PointCG: Self-supervised Point Cloud Learning via Joint Completion and Generation
Yun Liu, Peng Li, Xuefeng Yan, Liangliang Nan, Bing Wang, Honghua Chen, Lina Gong, Wei Zhao, Mingqiang Wei
TL;DR
PointCG tackles data-efficient self-supervised learning for 3D point clouds by unifying two complementary pretext tasks: hidden point completion ($L_{CD}$) and arbitrary-view image generation ($L_G$). It samples visible points with the Hidden Point Removal operator to avoid leaking the object's complete structure, uses an asymmetric Transformer encoder–decoder for 3D completion, and performs cross-modal feature alignment with generated images via a CLIP-based projection to train a discriminative 3D backbone. The framework demonstrates improved 3D reconstruction, shape classification, part and semantic segmentation, and indoor object detection across ShapeNet55, ModelNet40, ScanObjectNN, ShapeNetPart, and S3DIS/ScanNetV2 datasets, with ablations validating the contributions of HPC, AIG, and cross-modal alignment.

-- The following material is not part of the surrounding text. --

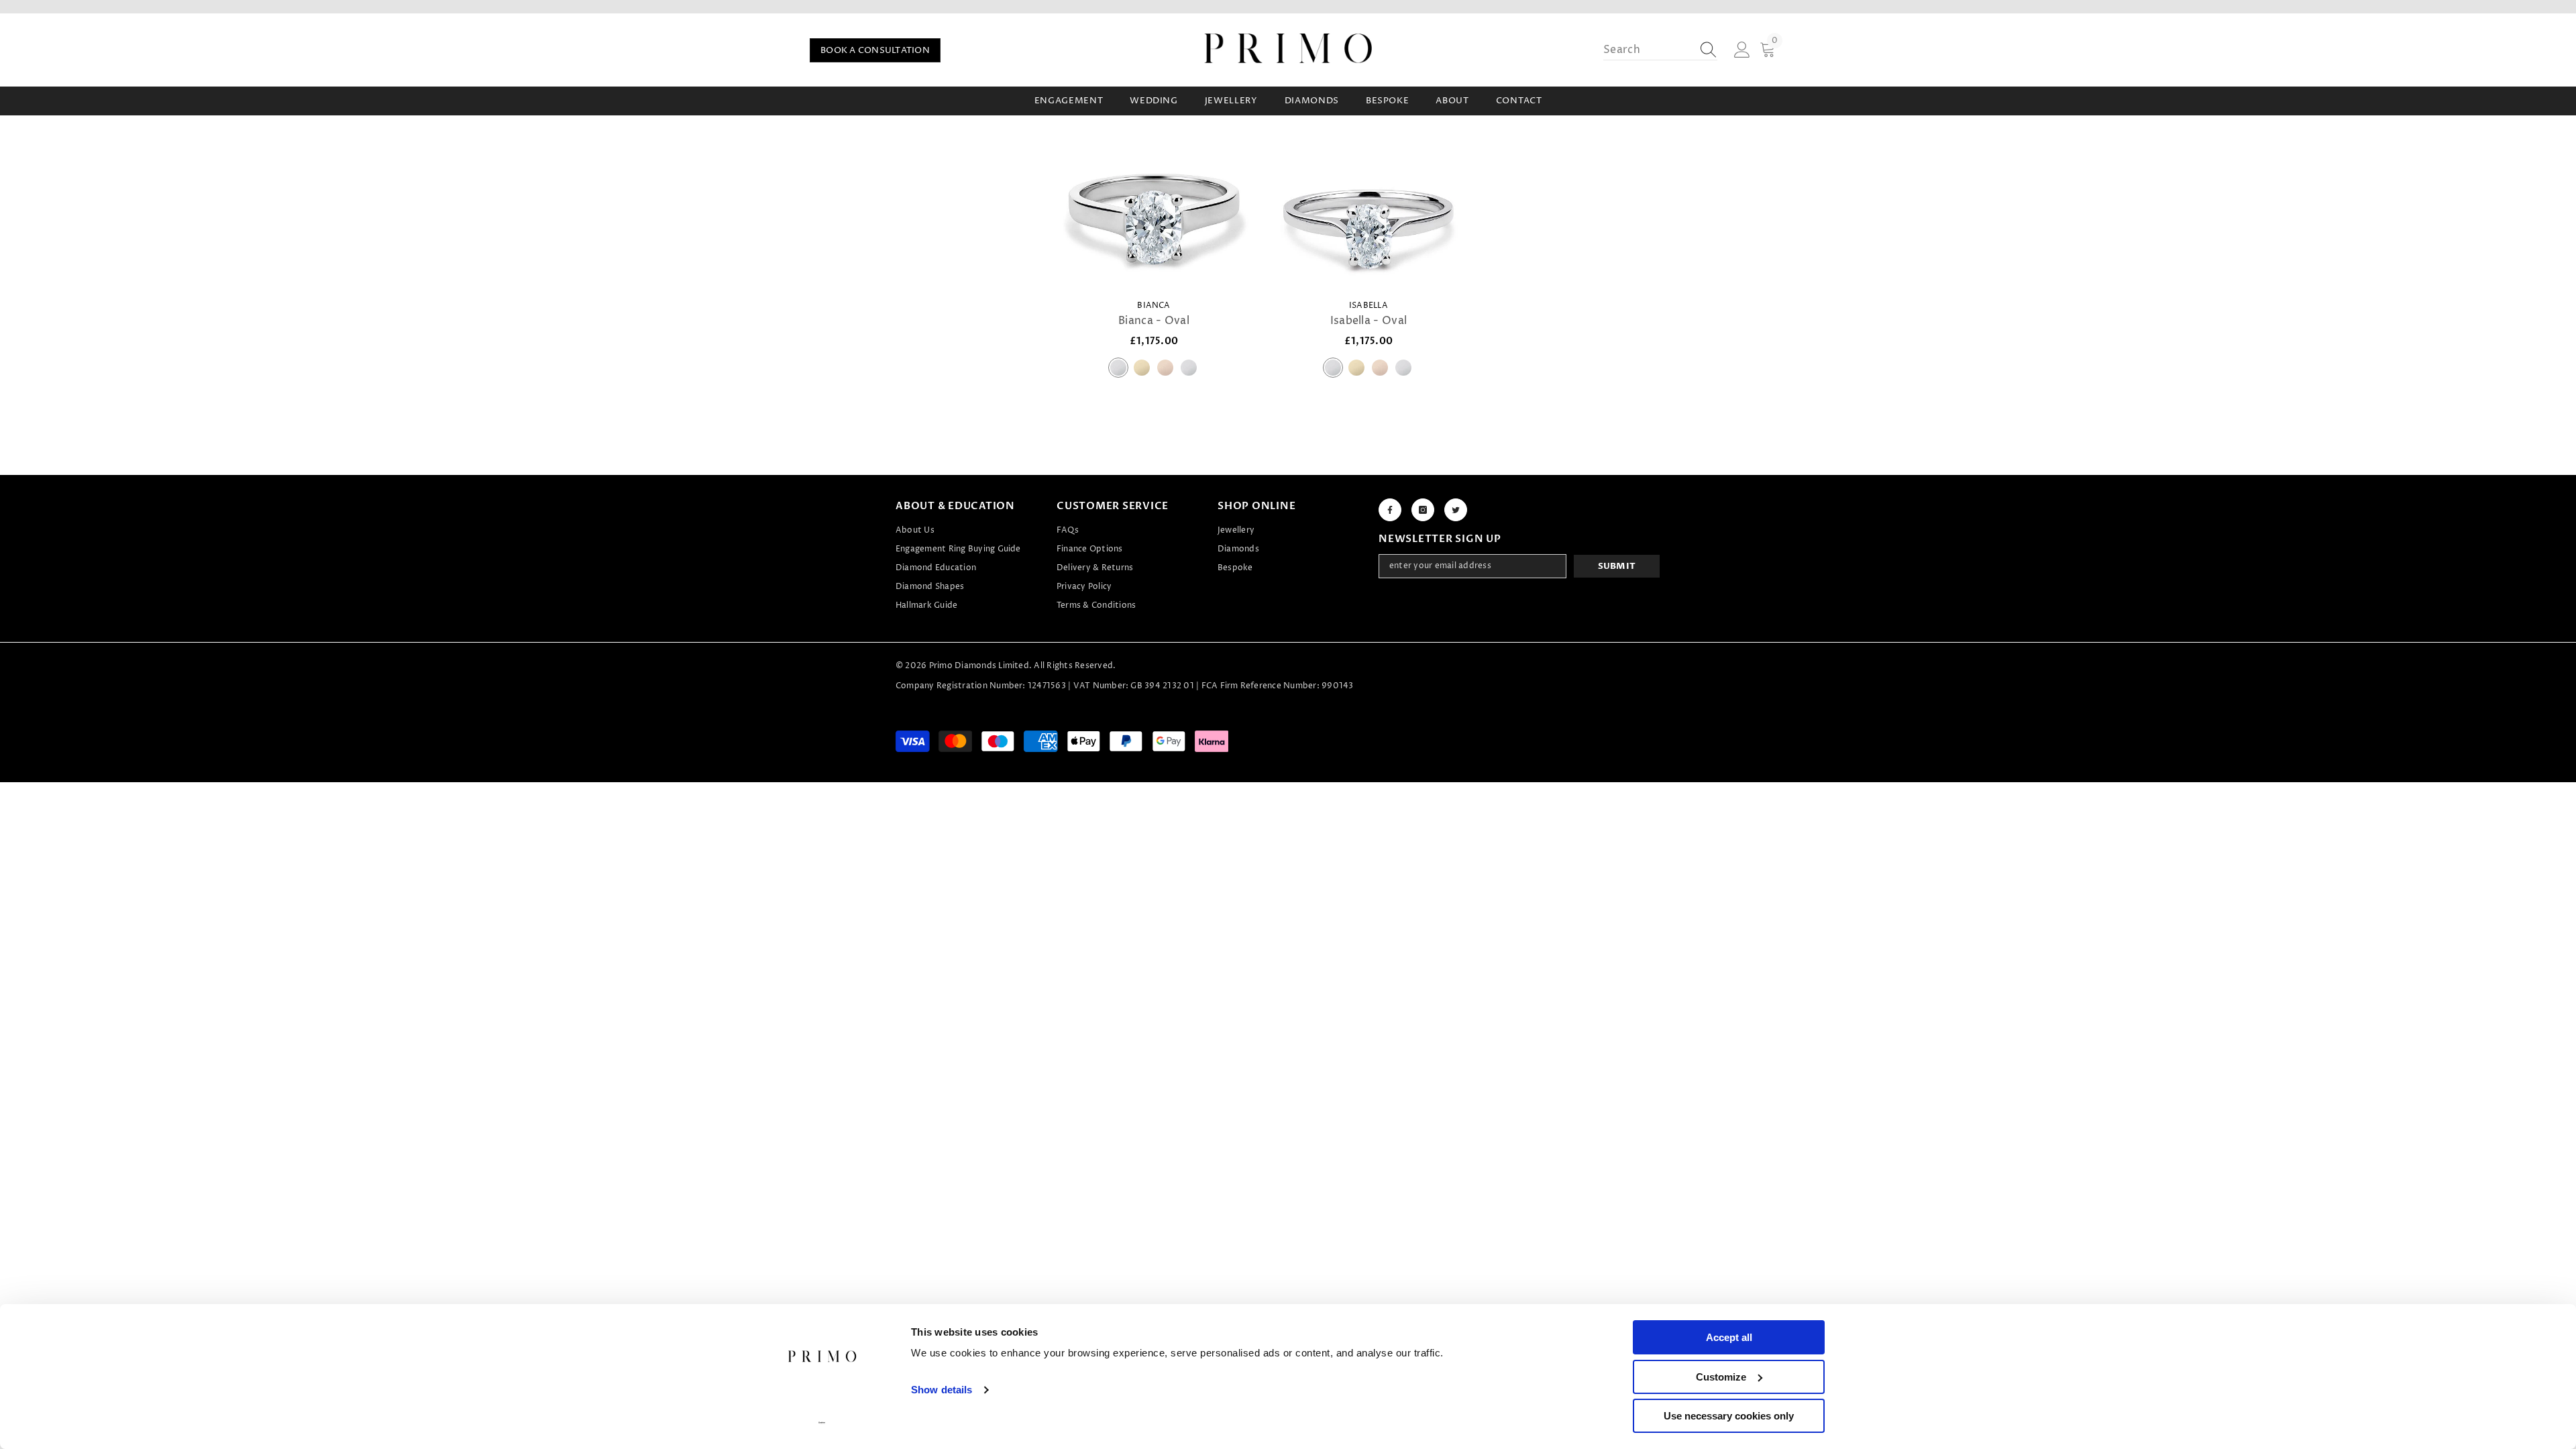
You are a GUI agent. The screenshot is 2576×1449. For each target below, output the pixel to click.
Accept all (1729, 1337)
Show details (941, 1389)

This approach provides a versatile pretraining paradigm that leverages multi-view geometry and cross-modal supervision to yield robust point-cloud representations for comprehensive 3D understanding.
Abstract
The core of self-supervised point cloud learning lies in setting up appropriate pretext tasks, to construct a pre-training framework that enables the encoder to perceive 3D objects effectively. In this paper, we integrate two prevalent methods, masked point modeling (MPM) and 3D-to-2D generation, as pretext tasks within a pre-training framework. We leverage the spatial awareness and precise supervision offered by these two methods to address their respective limitations: ambiguous supervision signals and insensitivity to geometric information. Specifically, the proposed framework, abbreviated as PointCG, consists of a Hidden Point Completion (HPC) module and an Arbitrary-view Image Generation (AIG) module. We first capture visible points from arbitrary views as inputs by removing hidden points. Then, HPC extracts representations of the inputs with an encoder and completes the entire shape with a decoder, while AIG is used to generate rendered images based on the visible points' representations. Extensive experiments demonstrate the superiority of the proposed method over the baselines in various downstream tasks. Our code will be made available upon acceptance.